Keeper Fraser attempted to reach Port Dufferin from the island in the early morning of February 10, 1860, but ice pack prevented him from reaching the shore. William Whitman spotted Fraser trying to come ashore that afternoon and recruited his two sons to try to go out and assist him, but they found it impossible. During the night, a strong wind started to blow from the northwest accompanied by sleet. Whitman once again tried to set off to help Keeper Fraser as the wind had scattered the ice in the harbour. With his sons and a Captain Balcam, they searched the islands in the harbour for any sign of the keeper, and when they found nothing, they returned to shore and set off again with a larger boat and stronger crew. They searched all of the next day, but Keeper Fraser was never found.
Robert Fraser succeeded his father as keeper and served for a decade before resigning in 1870. Samuel Balcalm took temporary charge of the light until Norman Campbell, who had been the keeper of St. Paul’s Southwest Light for many years, was transferred to Beaver Island on August 24, 1870.
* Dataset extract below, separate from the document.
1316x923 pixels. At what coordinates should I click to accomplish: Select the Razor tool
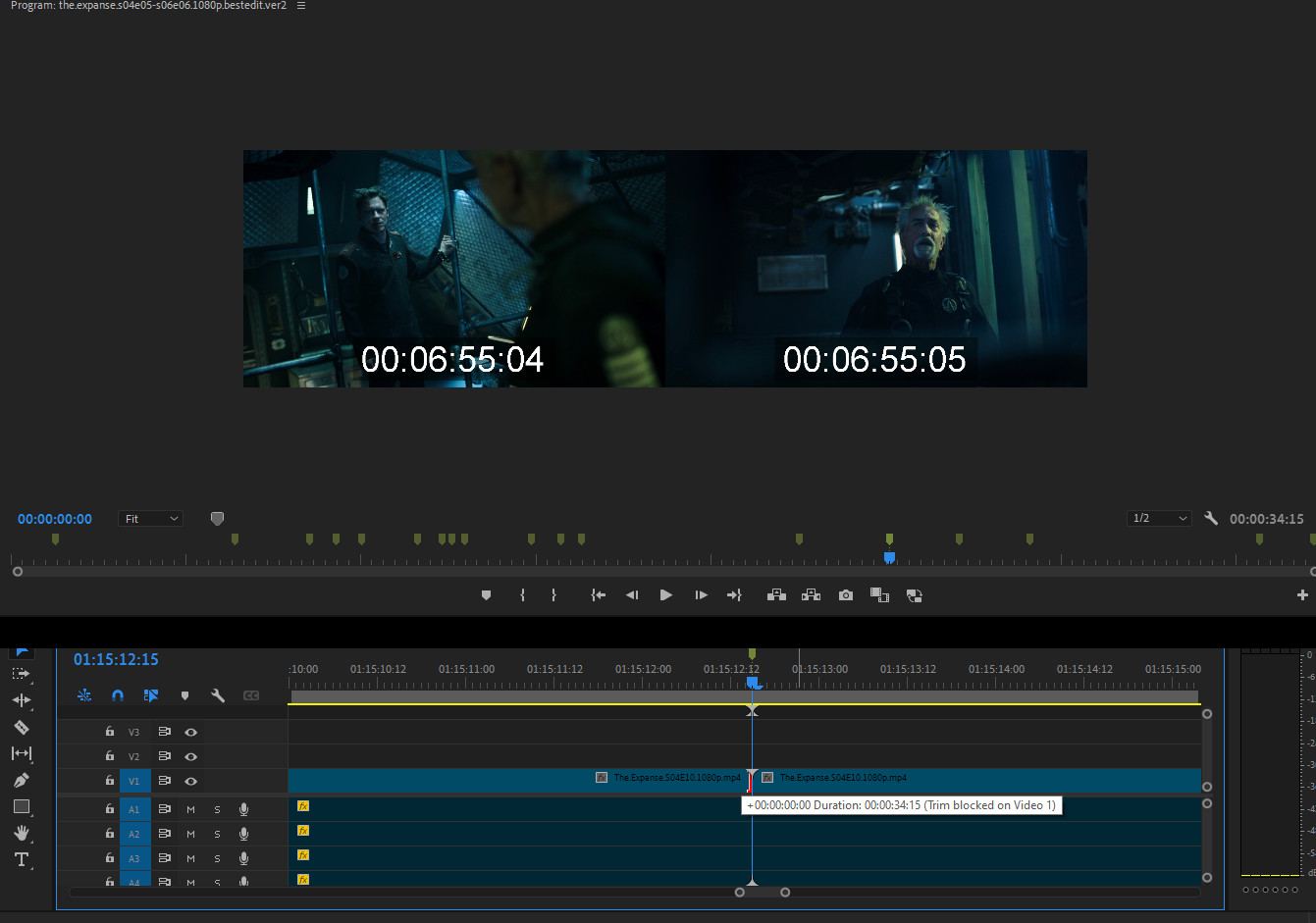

On the morning of August 6, 1877, the set of new lamps and reflectors that had been installed the previous October were destroyed by fire along with the plate-glass in the twelve-sided lantern room. Keeper Norman Campbell reported that he had lit the light as usual on the evening of August 5, and the light was fine when he checked it around midnight. Around 2 a.m., Campbell noticed something was wrong with the light, and rushing to the lantern room, he discovered one face of the revolving frame of lights was on fire. He tired to extinguish the flames, but the heat was so intense that he was forced to flee the lantern room, closing the trap-door in the lantern room floor to hopefully contain the fire. Keeper Campbell remained in the room below the lantern room, extinguishing any burning oil that came through the lantern room floor. The steamer Glendon was dispatched to the station with a supply of plate glass and a new lighting apparatus, which was stored at Scatarie Island, and the light was back in operation a few days later.
In 1908, Beaver Island Lighthouse was repainted in white and red stripes to make it more conspicuous when snow was on the ground. A similar daymark was applied to the lighthouses at Briar Island, Seal Island, Sambro Island, Whitehead Island, and Guion Island that same year.
After 108 years of service, Beaver Island Lighthouse was demolished, and a new lighthouse and a detached keeper’s dwelling were built in 1954. This second lighthouse to mark the island consisted of a square, wooden tower, that stood thirty-two feet tall and had a red vertical stripe on each of its sloping sides. An octagonal lantern room topped the lighthouse.
A generating plant was established on the island in 1964, so the light could be electrified. Commercial power reached the island in 1981, delivered by a submarine cable. The present fiberglass tower was put in place in 1985, and the former lighthouse was cut in sections, which were hauled to the beach and burned. The station was de-staffed in 1985, and the keeper’s dwellings were subsequently removed after the public expressed no interest in them.